In this project, an inference framework using Tensor Cores and Code Generation is developed to show how kernel can be fused under the circumstance of a fully connected network with flexible hidden channels and arbitrary activation function. The fused kernel is not precompiled but code generated according to the PyTorch model provided by the user. Some experiments are done to analyze how GEMM patterns, memory usage and data flowing can affect the performance.
- Title: Automatic Code Generation for Kernel Fusion
- Authors: Shi, Da
- Supervisor: Weiss, Sebastian
- Technical University of Munich
Required environment:
- NVIDIA GPU with RTX, e.g. RTX20xx or RTX30xx (we use an RTX2080 Ti)
- CUDA 11
- Python 3.8 or higher, see
environment.txtfor the required packages
Tested systems:
- Ubuntu 20.04, gcc 9.4.0, CUDA 11.5, Python 3.8, PyTorch 1.9.1
Source Codes:
conda create -n py38torch19 python=3.8
conda activate py38torch19
git clone --recursive https://github.com/DaShi-Git/masterThesis.git
cd masterThesis
pip install -r environment.txt
If torch==1.9.1+cu111 could not be found, torch==1.9.1 is here alternative.
Source Codes:
cd project
# go to the repository of masterThesis/project
python setup.py install
This step compiles the binding function between python and CUDA launch instruction, but the concrete kernel function is not compiled here, since the fused kernel is implemented in .cuh file, it will be compiled after the model structure is known.

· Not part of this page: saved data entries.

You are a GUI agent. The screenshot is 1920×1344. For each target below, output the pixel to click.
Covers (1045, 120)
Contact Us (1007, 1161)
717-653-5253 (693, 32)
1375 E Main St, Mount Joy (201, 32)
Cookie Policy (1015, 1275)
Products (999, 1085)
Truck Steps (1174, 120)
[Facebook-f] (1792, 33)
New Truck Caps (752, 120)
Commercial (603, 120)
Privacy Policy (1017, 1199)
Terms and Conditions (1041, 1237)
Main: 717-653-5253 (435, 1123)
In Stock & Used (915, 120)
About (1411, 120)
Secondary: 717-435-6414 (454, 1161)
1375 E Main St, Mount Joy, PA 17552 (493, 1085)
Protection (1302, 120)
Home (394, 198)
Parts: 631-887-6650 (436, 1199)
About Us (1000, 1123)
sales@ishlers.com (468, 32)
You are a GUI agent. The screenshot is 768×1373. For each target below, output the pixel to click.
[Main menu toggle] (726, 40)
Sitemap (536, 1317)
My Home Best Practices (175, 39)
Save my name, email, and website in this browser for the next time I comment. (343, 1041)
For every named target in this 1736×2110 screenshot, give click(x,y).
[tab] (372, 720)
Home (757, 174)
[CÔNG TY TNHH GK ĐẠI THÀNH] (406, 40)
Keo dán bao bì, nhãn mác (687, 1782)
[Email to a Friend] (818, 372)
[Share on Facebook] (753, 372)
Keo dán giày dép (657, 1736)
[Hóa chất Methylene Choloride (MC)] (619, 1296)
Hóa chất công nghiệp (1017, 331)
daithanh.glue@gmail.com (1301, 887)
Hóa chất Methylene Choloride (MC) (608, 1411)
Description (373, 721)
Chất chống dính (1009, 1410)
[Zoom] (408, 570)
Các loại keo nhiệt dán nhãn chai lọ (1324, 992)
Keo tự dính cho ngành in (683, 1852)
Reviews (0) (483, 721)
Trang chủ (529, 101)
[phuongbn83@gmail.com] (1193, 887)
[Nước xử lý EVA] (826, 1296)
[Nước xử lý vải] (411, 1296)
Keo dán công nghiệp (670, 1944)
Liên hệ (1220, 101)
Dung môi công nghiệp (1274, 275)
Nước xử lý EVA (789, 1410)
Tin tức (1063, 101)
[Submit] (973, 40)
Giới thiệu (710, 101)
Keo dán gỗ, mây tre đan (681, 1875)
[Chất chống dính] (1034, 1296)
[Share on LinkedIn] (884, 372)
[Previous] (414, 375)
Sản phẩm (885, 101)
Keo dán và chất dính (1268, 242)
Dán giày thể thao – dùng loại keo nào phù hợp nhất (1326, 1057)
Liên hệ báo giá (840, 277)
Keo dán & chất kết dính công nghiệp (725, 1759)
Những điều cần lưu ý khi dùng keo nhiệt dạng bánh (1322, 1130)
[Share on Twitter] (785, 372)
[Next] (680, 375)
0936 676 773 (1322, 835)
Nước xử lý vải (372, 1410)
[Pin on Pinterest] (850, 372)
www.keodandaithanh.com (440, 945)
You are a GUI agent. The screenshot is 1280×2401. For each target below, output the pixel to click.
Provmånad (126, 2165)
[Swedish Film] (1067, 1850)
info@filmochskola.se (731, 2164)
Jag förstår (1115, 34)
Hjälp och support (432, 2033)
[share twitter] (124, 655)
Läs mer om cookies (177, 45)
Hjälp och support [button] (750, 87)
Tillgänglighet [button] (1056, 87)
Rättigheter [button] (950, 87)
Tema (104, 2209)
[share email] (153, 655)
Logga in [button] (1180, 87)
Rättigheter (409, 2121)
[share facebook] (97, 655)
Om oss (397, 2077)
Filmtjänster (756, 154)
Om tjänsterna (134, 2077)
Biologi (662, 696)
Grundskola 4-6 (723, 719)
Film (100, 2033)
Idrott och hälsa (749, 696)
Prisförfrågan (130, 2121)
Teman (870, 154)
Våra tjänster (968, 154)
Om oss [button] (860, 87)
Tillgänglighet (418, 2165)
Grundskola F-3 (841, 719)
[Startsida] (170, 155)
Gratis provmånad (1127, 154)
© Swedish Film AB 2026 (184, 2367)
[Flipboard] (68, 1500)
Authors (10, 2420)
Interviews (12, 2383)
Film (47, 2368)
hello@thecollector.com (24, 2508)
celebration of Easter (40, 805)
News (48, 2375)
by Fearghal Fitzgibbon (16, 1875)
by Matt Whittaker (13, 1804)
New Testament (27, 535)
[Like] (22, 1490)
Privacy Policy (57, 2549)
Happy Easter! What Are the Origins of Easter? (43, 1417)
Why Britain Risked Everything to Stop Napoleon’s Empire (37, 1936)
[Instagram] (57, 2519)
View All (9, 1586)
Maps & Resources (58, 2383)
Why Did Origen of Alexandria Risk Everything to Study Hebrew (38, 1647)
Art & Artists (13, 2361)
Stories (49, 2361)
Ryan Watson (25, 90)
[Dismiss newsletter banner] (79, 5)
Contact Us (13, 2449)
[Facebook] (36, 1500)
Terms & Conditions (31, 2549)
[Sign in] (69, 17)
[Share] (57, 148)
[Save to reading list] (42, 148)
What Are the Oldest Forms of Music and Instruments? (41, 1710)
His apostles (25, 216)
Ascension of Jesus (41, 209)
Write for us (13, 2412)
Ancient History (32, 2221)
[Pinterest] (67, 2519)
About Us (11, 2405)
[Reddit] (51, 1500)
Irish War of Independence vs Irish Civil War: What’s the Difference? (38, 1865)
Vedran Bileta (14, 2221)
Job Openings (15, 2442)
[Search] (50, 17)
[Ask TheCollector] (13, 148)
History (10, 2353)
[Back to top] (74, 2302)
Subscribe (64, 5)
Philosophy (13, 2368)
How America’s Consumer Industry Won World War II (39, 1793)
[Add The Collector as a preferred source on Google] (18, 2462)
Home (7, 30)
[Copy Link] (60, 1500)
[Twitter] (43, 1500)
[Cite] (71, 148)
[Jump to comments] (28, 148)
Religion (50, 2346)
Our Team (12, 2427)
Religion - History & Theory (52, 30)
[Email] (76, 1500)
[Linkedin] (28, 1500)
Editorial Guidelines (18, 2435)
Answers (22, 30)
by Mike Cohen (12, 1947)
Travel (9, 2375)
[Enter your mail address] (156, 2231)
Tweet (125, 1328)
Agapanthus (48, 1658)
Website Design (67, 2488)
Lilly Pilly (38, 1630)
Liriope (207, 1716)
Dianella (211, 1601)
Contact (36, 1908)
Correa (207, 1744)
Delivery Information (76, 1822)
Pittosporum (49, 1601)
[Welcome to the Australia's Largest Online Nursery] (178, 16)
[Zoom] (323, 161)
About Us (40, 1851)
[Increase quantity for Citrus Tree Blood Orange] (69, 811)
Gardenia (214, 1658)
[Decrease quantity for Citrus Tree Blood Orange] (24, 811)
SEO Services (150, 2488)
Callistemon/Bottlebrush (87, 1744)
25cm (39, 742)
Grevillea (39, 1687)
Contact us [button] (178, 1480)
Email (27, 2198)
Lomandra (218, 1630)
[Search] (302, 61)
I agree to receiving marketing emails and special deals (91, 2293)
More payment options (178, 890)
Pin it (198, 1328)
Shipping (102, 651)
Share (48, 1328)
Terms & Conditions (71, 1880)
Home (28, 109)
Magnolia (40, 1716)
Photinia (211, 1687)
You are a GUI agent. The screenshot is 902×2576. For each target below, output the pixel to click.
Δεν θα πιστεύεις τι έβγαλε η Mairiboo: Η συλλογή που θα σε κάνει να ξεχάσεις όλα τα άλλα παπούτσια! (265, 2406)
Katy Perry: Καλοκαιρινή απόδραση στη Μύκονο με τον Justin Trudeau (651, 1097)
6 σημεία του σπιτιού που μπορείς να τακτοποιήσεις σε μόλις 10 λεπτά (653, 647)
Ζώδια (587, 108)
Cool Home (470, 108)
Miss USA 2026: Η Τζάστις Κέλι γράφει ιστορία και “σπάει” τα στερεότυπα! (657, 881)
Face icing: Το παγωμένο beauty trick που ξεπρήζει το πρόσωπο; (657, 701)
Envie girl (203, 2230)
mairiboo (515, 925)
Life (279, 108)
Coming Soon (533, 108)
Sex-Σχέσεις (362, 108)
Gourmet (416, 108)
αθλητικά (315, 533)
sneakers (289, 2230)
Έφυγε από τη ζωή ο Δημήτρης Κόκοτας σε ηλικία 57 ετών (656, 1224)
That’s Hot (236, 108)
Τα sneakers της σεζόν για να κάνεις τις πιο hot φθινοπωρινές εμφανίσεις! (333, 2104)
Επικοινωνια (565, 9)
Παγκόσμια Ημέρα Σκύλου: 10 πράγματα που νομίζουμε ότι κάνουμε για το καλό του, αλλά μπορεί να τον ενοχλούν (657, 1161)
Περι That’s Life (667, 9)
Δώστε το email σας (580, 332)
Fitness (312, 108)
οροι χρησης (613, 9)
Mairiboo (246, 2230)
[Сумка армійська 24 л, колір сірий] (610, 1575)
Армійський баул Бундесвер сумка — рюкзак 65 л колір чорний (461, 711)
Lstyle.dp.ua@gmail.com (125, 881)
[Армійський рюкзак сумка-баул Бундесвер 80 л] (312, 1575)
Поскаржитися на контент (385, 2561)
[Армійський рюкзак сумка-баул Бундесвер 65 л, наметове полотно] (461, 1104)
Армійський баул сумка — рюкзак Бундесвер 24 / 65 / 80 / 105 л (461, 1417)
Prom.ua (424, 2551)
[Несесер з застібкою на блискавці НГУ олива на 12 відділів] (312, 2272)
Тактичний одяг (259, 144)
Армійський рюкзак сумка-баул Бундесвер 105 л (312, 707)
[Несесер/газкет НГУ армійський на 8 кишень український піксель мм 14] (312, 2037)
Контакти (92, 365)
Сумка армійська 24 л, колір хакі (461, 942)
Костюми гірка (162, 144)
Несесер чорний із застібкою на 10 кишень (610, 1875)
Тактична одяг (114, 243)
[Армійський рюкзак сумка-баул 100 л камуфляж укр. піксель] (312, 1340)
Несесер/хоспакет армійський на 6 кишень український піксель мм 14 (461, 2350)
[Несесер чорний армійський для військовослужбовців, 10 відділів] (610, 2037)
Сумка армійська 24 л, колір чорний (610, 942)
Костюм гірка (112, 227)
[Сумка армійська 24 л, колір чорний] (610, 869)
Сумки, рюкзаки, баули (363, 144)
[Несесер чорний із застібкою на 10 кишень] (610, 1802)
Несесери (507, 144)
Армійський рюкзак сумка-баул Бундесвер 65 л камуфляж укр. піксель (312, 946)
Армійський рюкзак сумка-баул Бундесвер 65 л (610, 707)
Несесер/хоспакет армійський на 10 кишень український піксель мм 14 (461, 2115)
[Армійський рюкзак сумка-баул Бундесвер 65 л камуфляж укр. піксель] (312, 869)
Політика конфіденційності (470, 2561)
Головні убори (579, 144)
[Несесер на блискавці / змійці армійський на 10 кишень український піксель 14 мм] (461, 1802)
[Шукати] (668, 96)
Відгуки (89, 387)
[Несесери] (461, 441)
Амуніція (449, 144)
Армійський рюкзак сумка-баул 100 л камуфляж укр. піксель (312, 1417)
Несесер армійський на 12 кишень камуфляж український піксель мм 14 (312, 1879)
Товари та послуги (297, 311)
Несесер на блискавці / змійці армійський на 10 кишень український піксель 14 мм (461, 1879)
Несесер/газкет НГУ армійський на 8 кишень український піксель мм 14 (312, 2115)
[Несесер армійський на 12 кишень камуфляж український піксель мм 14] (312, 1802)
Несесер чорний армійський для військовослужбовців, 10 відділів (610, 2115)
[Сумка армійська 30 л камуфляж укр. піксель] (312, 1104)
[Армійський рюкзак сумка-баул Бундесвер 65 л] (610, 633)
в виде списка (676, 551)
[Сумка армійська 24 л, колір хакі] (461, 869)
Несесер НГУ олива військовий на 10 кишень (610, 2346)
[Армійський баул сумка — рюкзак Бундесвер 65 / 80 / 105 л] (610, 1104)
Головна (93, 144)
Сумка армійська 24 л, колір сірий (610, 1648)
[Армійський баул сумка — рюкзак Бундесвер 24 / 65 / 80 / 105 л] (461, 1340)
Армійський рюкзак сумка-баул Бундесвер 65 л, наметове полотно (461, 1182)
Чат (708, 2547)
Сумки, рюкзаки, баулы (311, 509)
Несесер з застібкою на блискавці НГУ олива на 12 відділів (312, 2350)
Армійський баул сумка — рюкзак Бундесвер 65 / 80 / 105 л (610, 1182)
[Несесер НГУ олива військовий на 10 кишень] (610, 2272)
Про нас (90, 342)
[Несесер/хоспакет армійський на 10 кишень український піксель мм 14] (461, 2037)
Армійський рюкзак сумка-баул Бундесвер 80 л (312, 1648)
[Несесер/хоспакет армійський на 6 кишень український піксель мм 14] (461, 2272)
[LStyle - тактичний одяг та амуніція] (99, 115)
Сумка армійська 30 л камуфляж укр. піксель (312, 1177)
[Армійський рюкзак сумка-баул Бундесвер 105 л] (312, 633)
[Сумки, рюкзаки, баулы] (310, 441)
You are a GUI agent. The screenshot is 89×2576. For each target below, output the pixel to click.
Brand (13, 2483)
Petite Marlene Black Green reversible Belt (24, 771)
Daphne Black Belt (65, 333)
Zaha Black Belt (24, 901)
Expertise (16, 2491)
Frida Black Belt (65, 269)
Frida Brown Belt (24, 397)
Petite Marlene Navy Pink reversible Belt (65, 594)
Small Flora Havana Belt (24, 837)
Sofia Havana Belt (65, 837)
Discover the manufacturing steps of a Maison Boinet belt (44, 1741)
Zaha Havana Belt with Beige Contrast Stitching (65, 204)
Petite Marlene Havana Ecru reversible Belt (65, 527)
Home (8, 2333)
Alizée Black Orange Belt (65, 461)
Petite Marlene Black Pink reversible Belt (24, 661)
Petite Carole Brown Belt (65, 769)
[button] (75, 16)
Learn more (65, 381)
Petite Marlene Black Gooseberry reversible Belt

A new package called matmul-cuda will be installed to the current conda environment.
After installation, user can call functions in the new package matmul-cuda by importing this package in a python file.
Running the function matmul_cuda.evaluate_flexible_MLP(*params) and providing the corresponding parameters can infer the provided model and input batches. An user interface is designed to enable the model trained with PyTorch framework to make faster inference on this project.
designModel/train_model.py is for designing a PyTorch fully-connected model, and saving the structure and parameters in repository models. The model checkpoint is large, so it is not included in the github origin repository.
An interface can load the model and feed it to the inference framework, see the experiments.
To performe the evaluation, see experiments in the repository experiments.
The binding function is binding_flexible_MLP.cpp. The kernel MLPFlexible_shuffle.cuh is for data shuffling between fragments. The kernels MLPFlexible_32batches.cuh and MLPFlexible_32batches.cuh are for different batch sizes with shared memory.
After the model structure is defined, a new CUDA kernel will be generated by calling matmul_cuda.evaluate_flexible_MLP(*params), the new kernel is stored in project/kernel_cache.
Source Codes:
python experiments/evaluation/evaluation_flexible_MLP6_flex_hidden_channel.py
It reports the kernel run time, correctness and the activition function designed by user. Notice that if the input sample is too much, the correctness check will take a long time. Fewer input samples are preferred with correctness check being performed.
Different kernels can be evaluated by copying their implementations to project/MLPFlexible.cuh. For example the implementation of data shuffling kernel is in project/MLPFlexible_shuffle.cuh, after copying it to project/MLPFlexible.cuh the reslut can be evaluated by runing experiments/evaluation/evaluation_flexible_MLP6_flex_hidden_channel.py.